They are the monumental concrete structures that rose from Scotland's postwar landscape, embodying a bold vision for a new society. A new photographic book is now casting a fresh light on these often-misunderstood buildings, arguing for their recognition as 'brutalist beauties'.
The Social Vision Cast in Concrete
From the mid-1950s to the late 1970s, Britain experienced a dramatic architectural movement known as Brutalism. In Scotland, this period produced some of the nation's most audacious and uncompromising buildings. Driven by ambitions of national reconstruction, these structures were designed to shape how people lived, worked, studied, and worshipped.
The impetus for this grand scale of building was the devastation of the Second World War, coupled with population growth and pre-war slum clearance. A new Britain, dedicated to tackling what politician William Beveridge called the 'five giants' – want, disease, ignorance, squalor, and idleness – was being built. The 1945 Labour government's creation of the NHS and investment in new towns were part of this same social project.
While Scotland suffered relatively light material damage compared to other UK regions, apart from the heavy bombing of Clydebank, the postwar spirit demanded urgent reconstruction through centralised planning. The chosen architectural language was unashamedly modern, yet it sought a resonance with the northern landscape and cultural sensibility.
Concrete: The Material of Modernity
Postwar shortages of traditional building materials and skilled labour forced authorities to seek quick, economical alternatives. Concrete became the ideal solution. Cheap fossil fuel energy facilitated its manufacture, and its ability to span large distances without columns allowed architects to create dramatic, open spaces for a vast range of building types.
A prime example is the Dollan Aqua Centre in East Kilbride. Designed by Alexander Buchanan Campbell and opened in 1968, it was Scotland's first competition-length pool. Its monumental vaulted hall, supported by splayed concrete ribs, is a sculptural showpiece for Scotland's first new town. Campbell drew inspiration from Japanese architect Kenzo Tange's gymnasia for the 1964 Tokyo Olympics.
The new book, Brutal Scotland, features photography by Simon Phipps with text by Catherine Slessor. It documents this legacy, from stadiums and homes to churches and libraries. Phipps began his journey in 1994, photographing the Fulton Building in Dundee, which became an unconscious reference point for a project that would take him across the nation.
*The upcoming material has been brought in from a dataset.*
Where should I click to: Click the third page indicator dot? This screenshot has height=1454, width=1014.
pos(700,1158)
A Legacy of Neglect and Rediscovery
Many of these socially motivated buildings have been repurposed, demolished, or left to decay. Yet, a current phase of rehabilitation is underway. Brutalism's brooding, photogenic quality, amplified by the internet, has catalysed a renewed appreciation, partly as a reaction against the 'insipid, market-driven neo-modernism' of the 1990s.
Phipps's images capture buildings in various states. The Lang Stracht Hotel in Aberdeen, designed by Baxter Clark & Paul and built between 1964 and 1965, now stands closed with a forbidding painted concrete facade. Yet, as Phipps notes, it retains a 'sculptural confidence that rose out of the ground like it belonged there'.
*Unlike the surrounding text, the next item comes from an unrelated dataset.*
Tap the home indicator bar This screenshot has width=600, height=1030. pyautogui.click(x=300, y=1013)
More poignant is the Bernat Klein Studio in High Sutherland. Designed by Peter Womersley in 1972 for the Serbian-born textile designer, this low-slung concrete and glass pavilion sits vacant and decaying on Scotland's Buildings at Risk Register, though it was acquired for restoration in July 2025 by the Bernat Klein Foundation.
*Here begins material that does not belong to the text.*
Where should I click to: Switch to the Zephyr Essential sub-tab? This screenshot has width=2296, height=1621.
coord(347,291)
Other notable structures featured include the McCance Building in Glasgow (1962-63), the Gordon Aikman lecture theatre in Edinburgh (1965-70), and the Kildrum Parish Church in Cumbernauld (1960-62). Phipps also documented the often-overlooked public art – the abstract concrete sculptures that accompanied these civic projects.
'These buildings were never just about concrete and form,' Phipps reflects, 'they were about ideas, about society, about a future that people believed they could shape.' Over seventy years on, this 'big sneeze in architecture', as historian John Summerson called it, continues to reverberate. Once deemed ugly and alienating, these structures of 'supreme heft and surprising beauty' now stand as a unique testament to a daring period of architectural and social ambition.